I had to admit it was an inauspicious start; a minibus reversing into the intersection of Quorn and The Chase just where some new, but yet to be activated, traffic lights have been erected. I did the right thing; swore under my breath and obligingly went around. It wasn’t really worth getting too hot under the collar. I have seen the minibuses commit much worse of course. A U turn on the pedestrian crossing at Borrowdale Village to pick up customers. Stopping on pedestrian crossings to oblige customers. Reversing flat out up major roads and of course stopping on the corner of Lomagundi Road and King George Road necessitating hard braking or a swerve of faith into the right lane and just hope there is no traffic behind you.
The police love minibuses of course because they can always find something wrong on the vehicle necessitating a juicy fine. I have only once seen a vehicle pulled over for a driving offense and that was a woman who was chatting on her cellphone at an intersection. Easy prey. But get out on the road and fine a few for dangerous driving? No, that’s far too much like hard work. Much easier to set up a road block and pounce there.
The traffic was backed up at the intersection of King George and Churchill (good British names for roads in a former colony) roads. An accident was not what I needed to come across right now. I checked out the possibility of a U turn of my own but they were just painting road markings and the delay was minimal. But why were they painting road markings when so many of Harare’s roads are disintegrating by the day? A question of finances perhaps – painting is much cheaper than fixing of course and we all know the City Council is broke or very nearly so.

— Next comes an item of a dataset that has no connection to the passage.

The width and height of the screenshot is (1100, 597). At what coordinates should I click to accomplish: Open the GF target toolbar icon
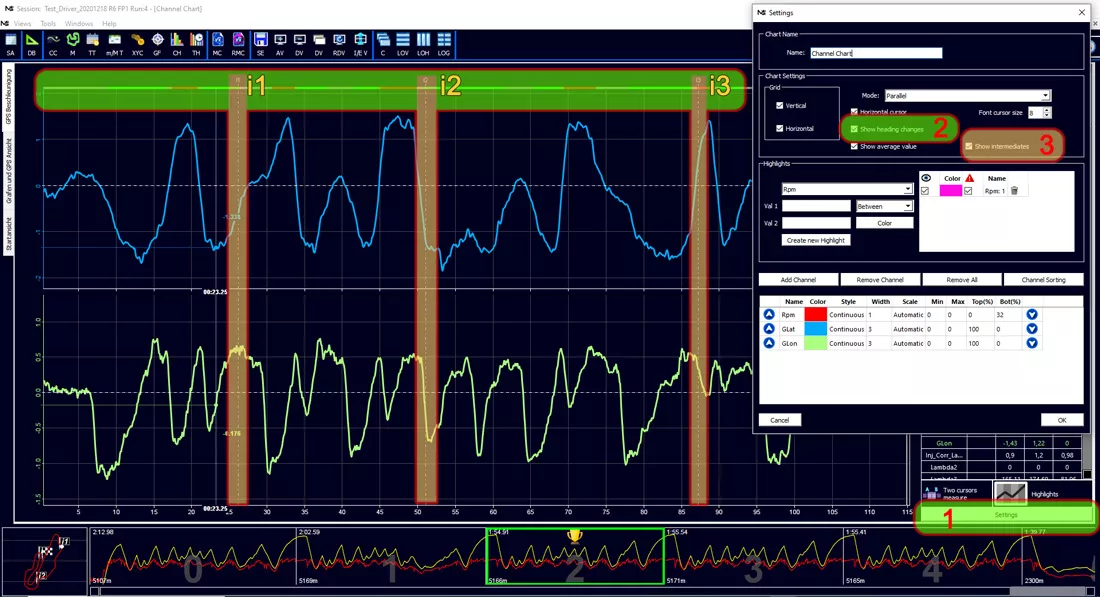pos(157,43)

They were packing up the tents on the open ground opposite the showgrounds where the annual ZANU-PF congress had been held the previous week. Schools had closed early for the Christmas holidays in case there were issues with violence but in the end there was just an awful lot of hot air but not enough to break the drought that is starting to squeeze the nation. It would have been an interesting sight in a heavy downpour; enough red mud to stick a tank and not a tar road in sight. I did notice Dr Joshua Nkomo Way meandering dustily across the open area but try as I might couldn’t see Dr Grace Mugabe Way. I’d actually met someone who’d gone to the local university library and asked to see her thesis but alas, it was apparently not available.

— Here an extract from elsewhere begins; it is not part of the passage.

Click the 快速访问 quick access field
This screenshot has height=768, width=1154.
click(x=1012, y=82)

An hour or so’s business in the Coventry Road area and I was ready to tackle the back route to the heavy industrial sites to check out a container that I was hoping to buy to store the coir pith used at the nursery. Thank you Google Maps for changing the interface so that I cannot operate it! Well, at least the map worked OK but getting to see the section that I wanted and negotiating the traffic was a little tricky.

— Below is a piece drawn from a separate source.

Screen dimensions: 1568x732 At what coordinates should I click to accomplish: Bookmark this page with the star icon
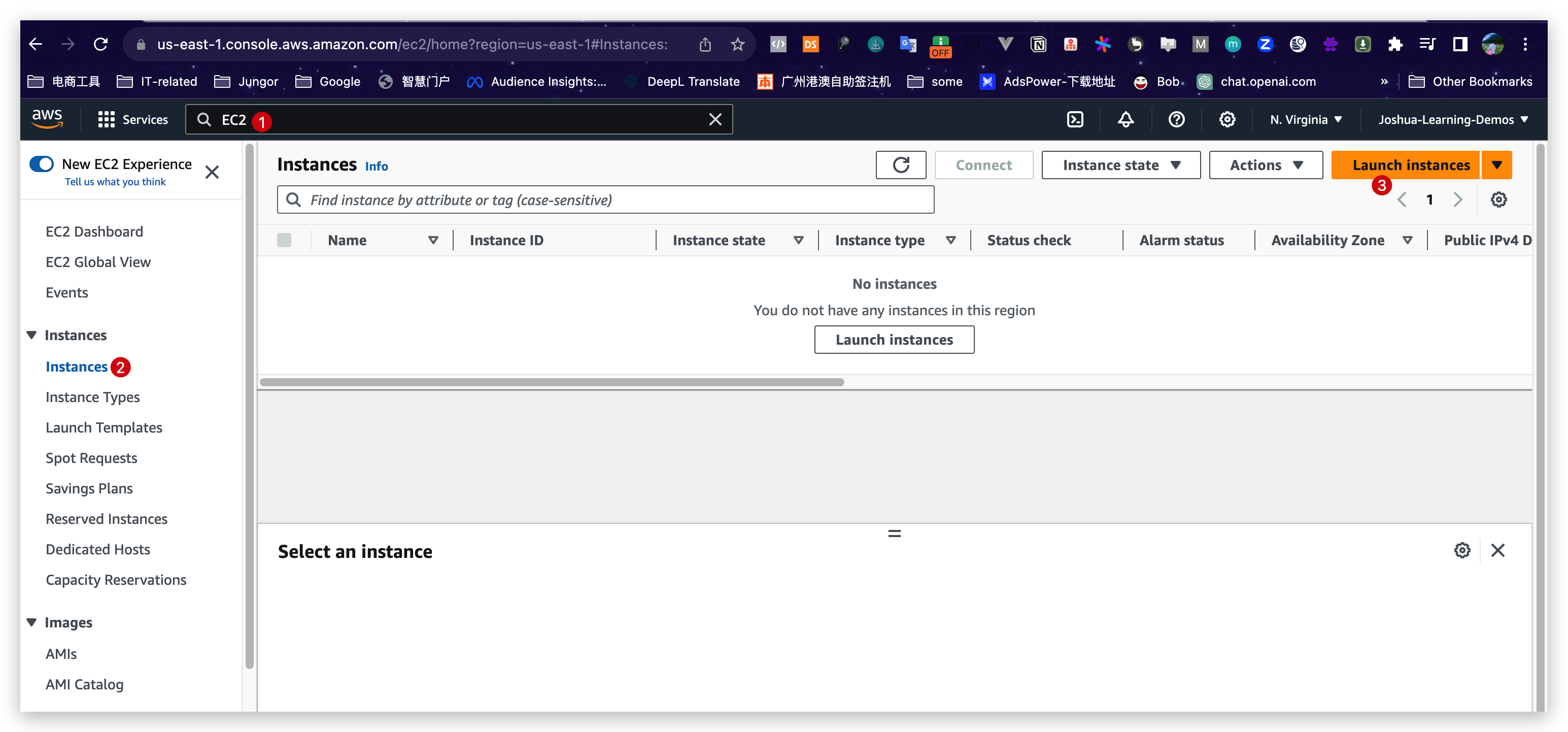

Kambuzuma Road is in pretty good condition and the traffic was just slow enough that I could relax a bit and check out the scenery. About 2km to the north a spectacular fountain of water was jetting a good 20m into the air. A burst main no doubt. Great to know that the council was wasting water just as a drought seemed to be getting into swing.
The container yard was sizable, bore the name of a well-known freight company, and a lot of containers had not been moved in years. I was approached by the contact man who cautioned me not to mention that I was buying the container but looking to rent it in order that I didn’t have to pay storage fees. Alarm bells went off in my mind. My scepticism must have shown because he assured me that I’d still get the “papers”. Right. The container was not in great shape and I also suspected that it was smaller than the one used to import the coir. It also turned out that the “owner” wanted far too much for it (negotiable of course) so I made my excuses and left.
The water fountain was still spectacular on the route back; millions of litres of water now down the stream. The city council might not have enough money to fix water mains and repair roads but there’s plenty of evidence of money elsewhere. Turning into Harare Drive from the old Bulawayo road I noticed a considerable number (no time to count – there were minibuses to avoid) of suburban houses springing up to the north-west of the intersection. All at the same stage it could only have been a development project. But where had the money come from in a nation that is importing coins from South Africa to alleviate the change situation?
Back down Lomagundi Road to see Marianne for lunch and past a number of used vehicle lots. In fact lots of lots. One impressively packed with used UK lorries which even if they cost say £10,000 a piece amounted to perhaps £200,000. Oh, and add on the duty and transport please. Well, maybe not all the duty. There are often ways around paying all the duty but only for those with “contacts”. It’s negotiable if you know what I mean.